Dans la continuité des deux ouvrages précédents, Guérir du mal d’aimer(1998) et Avant d’être celui qui parle(2006), l’auteur nous propose ici de prolonger le parcours qui sépare et/ou qui rassemble l’image et la métaphore à travers plusieurs variations au sens musical du terme. Cet essai peut donc se lire comme l’un des panneaux du triptyque. Y figure en bonne place les différentes facettes de l’image, dans sa dimension visible et invisible et, dans son articulation au langage.
« In My mind’s eyes » c’est la réplique d’Hamlet à Horatio, lorsque ce dernier fait l’éloge du roi défunt. Ainsi , la référence à la tragédie inaugure ce livre dense, riche, subtil, généreux, difficile et, sans aucun doute, impossible à synthétiser tant l’épaisseur de sa texture est peu propice aux efforts de réduction. Ceux-ci auraient inévitablement des effets de dénaturation. Il pourra ici seulement être question d’une invitation à la lecture.
Trois axes de référence de la pensée de J. C. Rolland sont présents tout au long de son œuvre. La référence métapsychologique est solidement ancrée dans une connaissance très vivante de l’œuvre de Freud. Le second axe est celui de la clinique. La finesse de l’approche laisse entrevoir un dispositif d’écoute qui se risque du coté des confins assez éloignés de la névrose. Le troisième axe est celui par lequel les détours nécessaires sont rendus possibles : c’est celui de la création, qu’elle soit littéraire ou picturale. De nombreuses références viennent éclairer la complexité de l’étude .On pourra s’arrêter avec beaucoup d’intérêt sur certains passages dans lesquels l’auteur propose une lecture visionnaire de certaines œuvres, par exemple la fresque de Fra Angelico « Noli me tangere ». Chemin faisant, J.C. Rolland indique la proximité de son objet avec la dimension du sacré. La révélation, (procédé photographique autant que mystique) permet l’accès à l’autre dimension du visible.
Ces références plurielles ont pour mission de favoriser le succès de la quête se hasardant du coté de l’archéologique de la langue. Cela peut devenir une visée de la cure dans la mesure où le matériau du rêve se prête tout particulièrement à cette aventure.
La langue de Jean-Claude Rolland est celle de l’analogie, il la pratique comme on manie un art délicat nécessitant l’érudition du savant et la liberté du poète. L’auteur nous propose la notion d’imageant. « L’imageant n’est pas de l’ordre de la pensée mais de l’acte, il œuvre à la construction psychique jamais achevée, de sorte qu’il transcende toutes les temporalités, qu’elle soient historiques ou préhistorique,(…) Il est l’acte grâce auquel par suspension sur la voie de la décharge ,naitra secondairement la pensée » p.148.

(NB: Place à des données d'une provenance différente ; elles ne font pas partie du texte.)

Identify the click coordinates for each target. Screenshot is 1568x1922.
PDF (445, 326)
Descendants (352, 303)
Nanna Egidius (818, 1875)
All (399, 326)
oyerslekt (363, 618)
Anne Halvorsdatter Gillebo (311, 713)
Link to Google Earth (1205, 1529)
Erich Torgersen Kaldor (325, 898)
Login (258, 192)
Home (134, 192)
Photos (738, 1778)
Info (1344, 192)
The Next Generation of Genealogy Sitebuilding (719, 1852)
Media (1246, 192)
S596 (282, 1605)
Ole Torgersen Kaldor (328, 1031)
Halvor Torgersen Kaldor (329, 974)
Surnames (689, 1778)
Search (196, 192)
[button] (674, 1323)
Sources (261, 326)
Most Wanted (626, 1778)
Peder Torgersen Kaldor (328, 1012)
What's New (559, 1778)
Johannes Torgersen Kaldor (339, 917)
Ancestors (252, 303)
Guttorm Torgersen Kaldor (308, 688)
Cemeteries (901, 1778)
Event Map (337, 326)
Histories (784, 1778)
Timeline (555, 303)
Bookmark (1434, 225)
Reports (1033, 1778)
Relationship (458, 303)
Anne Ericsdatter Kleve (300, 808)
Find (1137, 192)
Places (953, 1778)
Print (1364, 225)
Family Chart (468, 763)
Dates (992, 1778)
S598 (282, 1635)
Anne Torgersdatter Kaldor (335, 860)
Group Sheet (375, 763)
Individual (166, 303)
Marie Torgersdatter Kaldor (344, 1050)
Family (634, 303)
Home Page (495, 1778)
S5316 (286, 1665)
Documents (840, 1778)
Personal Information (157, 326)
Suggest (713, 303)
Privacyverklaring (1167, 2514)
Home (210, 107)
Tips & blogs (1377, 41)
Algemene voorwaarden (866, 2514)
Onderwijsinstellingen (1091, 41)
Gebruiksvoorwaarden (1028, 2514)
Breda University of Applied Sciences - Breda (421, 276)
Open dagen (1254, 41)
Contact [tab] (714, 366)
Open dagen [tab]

Le texte de J.C. Rolland a une vertu imageante pour le lecteur. La qualité littéraire indéniable de cet écrit réside sans doute dans son ancrage continu du coté de la métaphore. En définissant la situation imageante, il propose à sa manière, de définir un espace pour l’invisible de l’image. Espace que les cliniques difficiles (états borderline, situations psychotiques, propension à la mélancolie) s’astreignent à anéantir. Ces cliniques ayant la particularité de laisser le patient se trouver invariablement attiré par la mort, comme le fer à son aimant. Tenter de se déprendre de cette attraction, proposer les conditions pour qu’un deuil soit possible, c'est-à-dire l’accès à un renoncement. Imaginer une issue, là-où les sentiers échouaient sans cesse sur l’inaccessible jusqu’alors, devient une finalité de l’analyse. Permettre un détour, une fin qu’il s’agit parfois de ne pas perdre de vue.